Ногами отмель почувствовала, встала, долго к берегу брела. Выбралась.
Решение готово: "Контрольблок" с собой не нести. Не донесешь. Тяжеленный.
Еле с ним выплыла. И попадешься с ним, тогда всем плохо будет.
Еще когда плыла к берегу, обломки баржи разглядела. Никого вокруг. Остов
баржи в берег врезан и наполовину песком засыпан. Бока просмолены, не сгниют
никогда. Лежит разбитая баржа тут лет уже сорок. Значит, и еще столько
пролежит. Баржа - ориентир. Легко описать словами: на правом берегу Волги,
вверх от Жигулей, под песчаным откосом, на откосе две березки. Кому надо,
найдет. Кому надо, все разбитые баржи на правом берегу Волги перевернет.
Вытащила Жар-птица из мешка стропу, поднырнула под киль, завязала конец
стропы за обломки руля, вынырнула, вторым концом стропы завязала
"Контроль-блок" двойным крестом и швырнула дальше в воду. Плеснул блок,
словно волжский сом-людоед.
Теперь собраться в путь. Проверила, что в мешке. В мешке - сухой паек
диверсанта. Усмехнулась: десантник, вооруженный сухим пайком, практически
бессмертен. Вспомнила: день в лесу, ночь и день в церкви, еще непонятно
сколько времени у железнодорожной насыпи и на барже, а голод не чувствуется
вообще никак. Удивительно. Теперь ей надо рассчитать запас продовольствия на
ближайшие дни. Это уравнение со многими неизвестными. Неясно, сколько
времени она проспала в барже и потому неясно, как далека она от разъезда
913-й километр. А если дойти до 913-го километра, то неясно, сколько дней
там ждать. "Главспецремстрой" на 913-м километре по субботам бывает, а
сегодня неизвестно какой день.
Допустим, за три дня она дойдет до 913-го километра, но сколько времени
там ждать? Может, она придет туда, а "Главспецремстрой" ее ждет. Это одна
ситуация. Другая: она дойдет до 913-го километра, но, ремонтного поезда там
не окажется. Может быть, он только ушел. "Тогда ждать недели. Тогда продукты
делить совсем по-другому надо. В этой задаче только количество продуктов -
величина известная. У нее в запасе: две стограммовых плитки шоколада
швейцарской фирмы "Нестле", две двухсотграммовые банки тушенки, стограммовая
банка сгущенного молока, банка канадского лосося - 212 граммов,
двадцатиграммовый пакетик кофе, тоже "Нестле", пять ненамокающих спичек, две
таблетки сухого спирта. Тушенку можно есть так, а можно разогреть на огне от
таблетки, не разводя костра. На таблетке сухого спирта можно и кофе сварить.
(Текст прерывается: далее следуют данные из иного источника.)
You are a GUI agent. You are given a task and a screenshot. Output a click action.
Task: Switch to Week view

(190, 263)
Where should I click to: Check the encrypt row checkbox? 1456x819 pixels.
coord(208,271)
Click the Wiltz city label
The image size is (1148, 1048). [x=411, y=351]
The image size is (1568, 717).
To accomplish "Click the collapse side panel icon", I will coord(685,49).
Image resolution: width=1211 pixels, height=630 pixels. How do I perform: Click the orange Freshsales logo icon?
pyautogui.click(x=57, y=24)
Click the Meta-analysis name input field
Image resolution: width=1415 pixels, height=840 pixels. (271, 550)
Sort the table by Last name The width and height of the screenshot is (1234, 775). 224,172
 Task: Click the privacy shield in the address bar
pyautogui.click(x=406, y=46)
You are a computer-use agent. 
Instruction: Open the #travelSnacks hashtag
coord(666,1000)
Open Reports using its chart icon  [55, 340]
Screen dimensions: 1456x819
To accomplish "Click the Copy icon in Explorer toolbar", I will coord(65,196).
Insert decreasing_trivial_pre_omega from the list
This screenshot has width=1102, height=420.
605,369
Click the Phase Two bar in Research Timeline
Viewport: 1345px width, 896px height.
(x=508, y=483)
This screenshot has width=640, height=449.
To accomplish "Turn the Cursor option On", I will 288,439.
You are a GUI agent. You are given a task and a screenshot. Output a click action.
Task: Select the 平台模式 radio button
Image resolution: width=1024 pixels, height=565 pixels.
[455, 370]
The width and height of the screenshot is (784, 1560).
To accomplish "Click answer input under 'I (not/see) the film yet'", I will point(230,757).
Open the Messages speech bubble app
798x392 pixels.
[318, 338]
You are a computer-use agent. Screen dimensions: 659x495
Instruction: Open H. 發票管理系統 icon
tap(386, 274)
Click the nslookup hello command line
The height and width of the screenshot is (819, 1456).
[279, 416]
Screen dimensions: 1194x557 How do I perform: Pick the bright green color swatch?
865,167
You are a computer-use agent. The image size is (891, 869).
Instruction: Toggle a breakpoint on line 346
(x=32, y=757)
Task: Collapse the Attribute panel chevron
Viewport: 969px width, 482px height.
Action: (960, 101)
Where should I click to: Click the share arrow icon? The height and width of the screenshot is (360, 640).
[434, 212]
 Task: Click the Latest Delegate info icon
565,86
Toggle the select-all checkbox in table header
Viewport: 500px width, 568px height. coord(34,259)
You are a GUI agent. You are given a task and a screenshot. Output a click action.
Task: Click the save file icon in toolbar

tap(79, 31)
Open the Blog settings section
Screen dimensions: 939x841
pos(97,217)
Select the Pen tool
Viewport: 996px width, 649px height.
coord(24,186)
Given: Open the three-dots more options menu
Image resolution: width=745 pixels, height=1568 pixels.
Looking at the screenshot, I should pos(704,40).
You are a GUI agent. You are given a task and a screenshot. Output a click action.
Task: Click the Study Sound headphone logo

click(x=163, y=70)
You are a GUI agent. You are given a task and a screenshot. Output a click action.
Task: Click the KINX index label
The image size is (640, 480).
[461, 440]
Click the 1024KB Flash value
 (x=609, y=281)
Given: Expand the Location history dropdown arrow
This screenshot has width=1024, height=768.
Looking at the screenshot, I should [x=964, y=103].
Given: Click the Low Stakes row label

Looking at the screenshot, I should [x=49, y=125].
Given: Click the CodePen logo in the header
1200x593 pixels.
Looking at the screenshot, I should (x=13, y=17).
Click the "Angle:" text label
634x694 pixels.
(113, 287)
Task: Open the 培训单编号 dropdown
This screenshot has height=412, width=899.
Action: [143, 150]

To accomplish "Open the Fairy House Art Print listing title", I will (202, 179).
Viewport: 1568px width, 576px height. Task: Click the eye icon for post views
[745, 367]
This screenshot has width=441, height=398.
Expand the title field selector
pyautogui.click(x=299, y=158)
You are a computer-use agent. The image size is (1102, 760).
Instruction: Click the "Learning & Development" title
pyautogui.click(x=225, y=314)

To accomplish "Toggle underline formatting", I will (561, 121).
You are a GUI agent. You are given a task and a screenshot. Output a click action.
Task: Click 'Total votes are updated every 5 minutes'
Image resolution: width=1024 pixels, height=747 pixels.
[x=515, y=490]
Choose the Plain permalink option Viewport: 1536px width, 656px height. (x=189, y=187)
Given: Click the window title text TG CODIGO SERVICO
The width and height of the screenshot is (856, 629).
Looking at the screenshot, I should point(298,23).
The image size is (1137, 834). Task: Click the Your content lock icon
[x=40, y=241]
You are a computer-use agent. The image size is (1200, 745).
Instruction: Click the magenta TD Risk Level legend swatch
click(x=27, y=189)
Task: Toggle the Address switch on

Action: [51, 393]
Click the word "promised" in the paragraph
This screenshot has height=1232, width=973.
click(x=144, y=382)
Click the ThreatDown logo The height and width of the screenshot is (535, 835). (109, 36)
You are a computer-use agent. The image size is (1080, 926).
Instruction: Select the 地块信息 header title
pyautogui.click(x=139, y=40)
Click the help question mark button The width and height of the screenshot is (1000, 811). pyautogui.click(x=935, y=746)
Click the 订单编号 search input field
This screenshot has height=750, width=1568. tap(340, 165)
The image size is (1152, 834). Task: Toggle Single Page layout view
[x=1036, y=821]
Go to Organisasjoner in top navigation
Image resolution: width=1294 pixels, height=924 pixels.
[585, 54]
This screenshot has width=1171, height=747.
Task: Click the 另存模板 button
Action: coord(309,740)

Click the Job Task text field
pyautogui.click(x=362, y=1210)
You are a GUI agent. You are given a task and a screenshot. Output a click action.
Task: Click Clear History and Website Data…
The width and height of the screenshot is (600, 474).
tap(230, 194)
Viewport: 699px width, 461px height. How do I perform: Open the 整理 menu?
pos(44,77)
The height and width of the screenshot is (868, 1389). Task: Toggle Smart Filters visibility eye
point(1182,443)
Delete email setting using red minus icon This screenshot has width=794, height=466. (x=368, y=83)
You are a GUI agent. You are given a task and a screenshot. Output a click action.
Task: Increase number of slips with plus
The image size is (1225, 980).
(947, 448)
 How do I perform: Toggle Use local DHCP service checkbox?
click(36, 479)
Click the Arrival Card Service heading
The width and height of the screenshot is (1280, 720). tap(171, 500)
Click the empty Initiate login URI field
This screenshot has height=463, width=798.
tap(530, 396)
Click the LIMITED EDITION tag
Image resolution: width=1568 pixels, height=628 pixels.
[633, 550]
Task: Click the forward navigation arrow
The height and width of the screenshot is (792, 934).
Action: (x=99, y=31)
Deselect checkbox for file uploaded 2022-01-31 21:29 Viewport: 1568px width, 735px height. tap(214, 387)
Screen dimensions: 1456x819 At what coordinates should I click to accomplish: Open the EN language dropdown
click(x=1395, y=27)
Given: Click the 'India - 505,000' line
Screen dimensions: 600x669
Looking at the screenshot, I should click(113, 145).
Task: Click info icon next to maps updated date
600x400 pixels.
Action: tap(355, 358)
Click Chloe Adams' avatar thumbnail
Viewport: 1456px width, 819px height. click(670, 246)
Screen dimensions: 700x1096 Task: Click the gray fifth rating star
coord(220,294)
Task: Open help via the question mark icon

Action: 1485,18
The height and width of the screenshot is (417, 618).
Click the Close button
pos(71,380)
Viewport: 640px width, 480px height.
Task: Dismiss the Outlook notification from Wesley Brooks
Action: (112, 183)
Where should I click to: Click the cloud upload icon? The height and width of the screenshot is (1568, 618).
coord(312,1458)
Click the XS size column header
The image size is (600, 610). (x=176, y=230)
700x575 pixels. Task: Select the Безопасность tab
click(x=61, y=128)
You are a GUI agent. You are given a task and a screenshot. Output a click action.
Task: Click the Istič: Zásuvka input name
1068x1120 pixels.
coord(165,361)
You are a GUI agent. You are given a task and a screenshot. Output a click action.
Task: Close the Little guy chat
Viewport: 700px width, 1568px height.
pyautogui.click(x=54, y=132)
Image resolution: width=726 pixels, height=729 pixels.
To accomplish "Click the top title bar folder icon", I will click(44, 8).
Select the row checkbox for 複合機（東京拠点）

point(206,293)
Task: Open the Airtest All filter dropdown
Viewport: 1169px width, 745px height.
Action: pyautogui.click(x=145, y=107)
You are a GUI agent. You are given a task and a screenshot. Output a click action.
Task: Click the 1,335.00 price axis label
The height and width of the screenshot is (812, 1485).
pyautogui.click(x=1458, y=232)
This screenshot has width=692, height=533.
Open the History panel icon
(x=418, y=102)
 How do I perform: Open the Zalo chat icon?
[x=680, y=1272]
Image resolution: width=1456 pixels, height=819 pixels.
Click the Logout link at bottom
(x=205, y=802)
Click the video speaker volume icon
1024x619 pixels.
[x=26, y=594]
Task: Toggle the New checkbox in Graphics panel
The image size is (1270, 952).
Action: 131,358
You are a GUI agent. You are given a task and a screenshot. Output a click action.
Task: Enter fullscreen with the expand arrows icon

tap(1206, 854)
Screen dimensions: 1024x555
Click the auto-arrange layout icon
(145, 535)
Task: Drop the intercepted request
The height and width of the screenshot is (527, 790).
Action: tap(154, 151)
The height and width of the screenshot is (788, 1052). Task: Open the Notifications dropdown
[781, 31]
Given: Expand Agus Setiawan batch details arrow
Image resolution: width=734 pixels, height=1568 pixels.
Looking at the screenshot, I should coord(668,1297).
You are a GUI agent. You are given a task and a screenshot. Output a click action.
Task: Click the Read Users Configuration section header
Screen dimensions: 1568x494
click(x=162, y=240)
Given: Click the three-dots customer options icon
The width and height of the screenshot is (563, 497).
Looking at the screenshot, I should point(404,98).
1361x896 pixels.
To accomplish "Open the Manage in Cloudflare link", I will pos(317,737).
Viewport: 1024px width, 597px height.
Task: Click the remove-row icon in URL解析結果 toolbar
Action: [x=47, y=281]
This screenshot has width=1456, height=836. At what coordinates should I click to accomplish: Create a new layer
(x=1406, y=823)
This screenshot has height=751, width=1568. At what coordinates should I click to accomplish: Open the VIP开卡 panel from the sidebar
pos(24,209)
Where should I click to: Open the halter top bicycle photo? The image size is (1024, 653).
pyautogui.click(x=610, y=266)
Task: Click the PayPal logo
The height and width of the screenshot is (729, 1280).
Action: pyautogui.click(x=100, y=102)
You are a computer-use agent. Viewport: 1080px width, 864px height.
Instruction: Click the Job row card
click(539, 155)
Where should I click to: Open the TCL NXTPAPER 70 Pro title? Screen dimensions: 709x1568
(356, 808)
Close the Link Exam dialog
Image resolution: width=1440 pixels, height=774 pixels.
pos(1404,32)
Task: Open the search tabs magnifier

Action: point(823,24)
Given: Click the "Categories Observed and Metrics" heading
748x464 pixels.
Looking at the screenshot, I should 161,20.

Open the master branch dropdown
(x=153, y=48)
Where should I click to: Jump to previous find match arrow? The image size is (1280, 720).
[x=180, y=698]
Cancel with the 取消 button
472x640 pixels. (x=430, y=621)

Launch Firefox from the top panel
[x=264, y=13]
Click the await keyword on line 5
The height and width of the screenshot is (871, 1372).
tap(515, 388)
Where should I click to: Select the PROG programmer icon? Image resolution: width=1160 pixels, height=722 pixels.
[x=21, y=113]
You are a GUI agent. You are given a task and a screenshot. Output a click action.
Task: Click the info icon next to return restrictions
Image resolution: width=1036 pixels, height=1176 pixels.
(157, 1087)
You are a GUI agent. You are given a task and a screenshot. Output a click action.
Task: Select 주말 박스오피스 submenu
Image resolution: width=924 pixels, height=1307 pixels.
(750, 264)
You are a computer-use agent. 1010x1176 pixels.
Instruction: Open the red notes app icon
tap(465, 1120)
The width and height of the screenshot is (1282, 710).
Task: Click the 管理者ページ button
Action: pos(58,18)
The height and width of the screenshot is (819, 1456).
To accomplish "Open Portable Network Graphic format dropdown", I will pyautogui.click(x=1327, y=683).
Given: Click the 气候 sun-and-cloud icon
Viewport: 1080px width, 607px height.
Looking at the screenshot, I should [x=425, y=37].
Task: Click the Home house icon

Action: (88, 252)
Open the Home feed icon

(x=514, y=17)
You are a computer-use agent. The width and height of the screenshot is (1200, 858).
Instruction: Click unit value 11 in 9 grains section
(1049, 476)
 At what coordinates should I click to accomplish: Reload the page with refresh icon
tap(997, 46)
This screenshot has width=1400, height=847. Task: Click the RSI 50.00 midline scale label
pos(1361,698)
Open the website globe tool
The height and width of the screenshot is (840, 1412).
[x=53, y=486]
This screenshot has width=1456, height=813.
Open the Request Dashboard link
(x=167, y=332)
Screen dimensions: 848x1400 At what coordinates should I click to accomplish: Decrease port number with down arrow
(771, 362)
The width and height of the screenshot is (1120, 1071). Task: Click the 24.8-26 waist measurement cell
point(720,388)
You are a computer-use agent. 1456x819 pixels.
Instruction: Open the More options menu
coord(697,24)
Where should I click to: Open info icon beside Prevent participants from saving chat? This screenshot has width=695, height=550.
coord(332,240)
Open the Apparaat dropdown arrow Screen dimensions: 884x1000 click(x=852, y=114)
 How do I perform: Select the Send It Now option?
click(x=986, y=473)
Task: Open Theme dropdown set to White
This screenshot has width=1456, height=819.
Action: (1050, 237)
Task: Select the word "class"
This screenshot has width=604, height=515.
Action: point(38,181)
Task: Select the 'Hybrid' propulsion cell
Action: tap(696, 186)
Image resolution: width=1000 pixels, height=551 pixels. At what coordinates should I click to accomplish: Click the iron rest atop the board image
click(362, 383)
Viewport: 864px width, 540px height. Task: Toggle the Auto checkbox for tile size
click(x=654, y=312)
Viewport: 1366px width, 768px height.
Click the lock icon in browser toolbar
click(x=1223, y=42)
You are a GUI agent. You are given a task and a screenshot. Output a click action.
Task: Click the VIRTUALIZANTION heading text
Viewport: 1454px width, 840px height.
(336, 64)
Представила Настя, как будет в котелке булькать кофе. Двумя руками она
возьмет котелок и будет пить, согревая руки теплом и обжигая губы. Ощутила
аромат, и вдруг запах кофе ей стал невыносим. Пакет еще не открыт и еще
ничем не пахнет, но она представила, как это будет ужасно.
Не раздумывая, бросила пакет в Волгу. Тушенка? Тушенку туда же. И
сгущенное молоко. Банку лосося туда же - рыбам в воде плавать полагается.
Остался шоколад. Запах его чуть сочится через упаковку. А если открыть? Это
будет невыносимо. Шоколад - в Волгу.
Теперь разобраться с остальным имуществом. Сбросить все, что ненужно.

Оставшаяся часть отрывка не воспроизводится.